▶ _DO THIS_:
Update the records below by replacing every "Instruction:" with "Command:" and leaving everything else unchanged.

** Start **

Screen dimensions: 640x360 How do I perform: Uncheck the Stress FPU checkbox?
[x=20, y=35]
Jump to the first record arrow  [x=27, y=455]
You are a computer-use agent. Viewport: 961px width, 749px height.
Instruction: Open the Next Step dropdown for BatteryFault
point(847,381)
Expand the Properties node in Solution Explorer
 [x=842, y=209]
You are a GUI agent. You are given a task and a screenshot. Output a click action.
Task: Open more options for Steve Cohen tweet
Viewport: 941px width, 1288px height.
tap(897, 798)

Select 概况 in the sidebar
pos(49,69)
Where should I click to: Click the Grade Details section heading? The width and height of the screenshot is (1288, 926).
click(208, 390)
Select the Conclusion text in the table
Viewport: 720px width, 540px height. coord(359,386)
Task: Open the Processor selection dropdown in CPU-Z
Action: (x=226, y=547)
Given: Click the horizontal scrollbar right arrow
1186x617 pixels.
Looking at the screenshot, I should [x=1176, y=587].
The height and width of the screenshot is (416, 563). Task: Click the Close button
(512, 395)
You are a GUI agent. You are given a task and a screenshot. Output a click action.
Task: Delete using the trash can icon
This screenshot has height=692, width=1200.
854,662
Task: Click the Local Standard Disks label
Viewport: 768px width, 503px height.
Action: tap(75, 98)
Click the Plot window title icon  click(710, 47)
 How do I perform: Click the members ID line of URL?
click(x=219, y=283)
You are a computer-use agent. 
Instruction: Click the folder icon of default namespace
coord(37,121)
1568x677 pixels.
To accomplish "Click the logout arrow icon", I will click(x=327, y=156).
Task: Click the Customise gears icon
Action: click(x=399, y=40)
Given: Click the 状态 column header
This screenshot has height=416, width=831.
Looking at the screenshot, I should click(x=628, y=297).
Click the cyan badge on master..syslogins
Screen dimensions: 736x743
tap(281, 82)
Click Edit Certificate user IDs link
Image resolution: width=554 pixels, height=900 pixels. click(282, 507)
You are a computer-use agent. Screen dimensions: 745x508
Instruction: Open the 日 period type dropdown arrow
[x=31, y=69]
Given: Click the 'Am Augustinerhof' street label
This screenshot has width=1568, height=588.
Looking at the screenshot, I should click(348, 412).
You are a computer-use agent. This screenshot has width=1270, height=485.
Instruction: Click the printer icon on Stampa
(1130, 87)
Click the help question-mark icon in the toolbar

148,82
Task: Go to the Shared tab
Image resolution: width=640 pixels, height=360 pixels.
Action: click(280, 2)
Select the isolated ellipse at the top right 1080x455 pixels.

** End **

▶ _RESPONSE TO THIS TASK_:
Screen dimensions: 640x360 How do I perform: Uncheck the Stress FPU checkbox?
[x=20, y=35]
Jump to the first record arrow  [x=27, y=455]
You are a computer-use agent. Viewport: 961px width, 749px height.
Command: Open the Next Step dropdown for BatteryFault
point(847,381)
Expand the Properties node in Solution Explorer
 [x=842, y=209]
You are a GUI agent. You are given a task and a screenshot. Output a click action.
Task: Open more options for Steve Cohen tweet
Viewport: 941px width, 1288px height.
tap(897, 798)

Select 概况 in the sidebar
pos(49,69)
Where should I click to: Click the Grade Details section heading? The width and height of the screenshot is (1288, 926).
click(208, 390)
Select the Conclusion text in the table
Viewport: 720px width, 540px height. coord(359,386)
Task: Open the Processor selection dropdown in CPU-Z
Action: (x=226, y=547)
Given: Click the horizontal scrollbar right arrow
1186x617 pixels.
Looking at the screenshot, I should [x=1176, y=587].
The height and width of the screenshot is (416, 563). Task: Click the Close button
(512, 395)
You are a GUI agent. You are given a task and a screenshot. Output a click action.
Task: Delete using the trash can icon
This screenshot has height=692, width=1200.
854,662
Task: Click the Local Standard Disks label
Viewport: 768px width, 503px height.
Action: tap(75, 98)
Click the Plot window title icon  click(710, 47)
 How do I perform: Click the members ID line of URL?
click(x=219, y=283)
You are a computer-use agent. 
Command: Click the folder icon of default namespace
coord(37,121)
1568x677 pixels.
To accomplish "Click the logout arrow icon", I will click(x=327, y=156).
Task: Click the Customise gears icon
Action: click(x=399, y=40)
Given: Click the 状态 column header
This screenshot has height=416, width=831.
Looking at the screenshot, I should click(x=628, y=297).
Click the cyan badge on master..syslogins
Screen dimensions: 736x743
tap(281, 82)
Click Edit Certificate user IDs link
Image resolution: width=554 pixels, height=900 pixels. click(282, 507)
You are a computer-use agent. Screen dimensions: 745x508
Command: Open the 日 period type dropdown arrow
[x=31, y=69]
Given: Click the 'Am Augustinerhof' street label
This screenshot has width=1568, height=588.
Looking at the screenshot, I should click(348, 412).
You are a computer-use agent. This screenshot has width=1270, height=485.
Command: Click the printer icon on Stampa
(1130, 87)
Click the help question-mark icon in the toolbar

148,82
Task: Go to the Shared tab
Image resolution: width=640 pixels, height=360 pixels.
Action: click(280, 2)
Select the isolated ellipse at the top right 1080x455 pixels.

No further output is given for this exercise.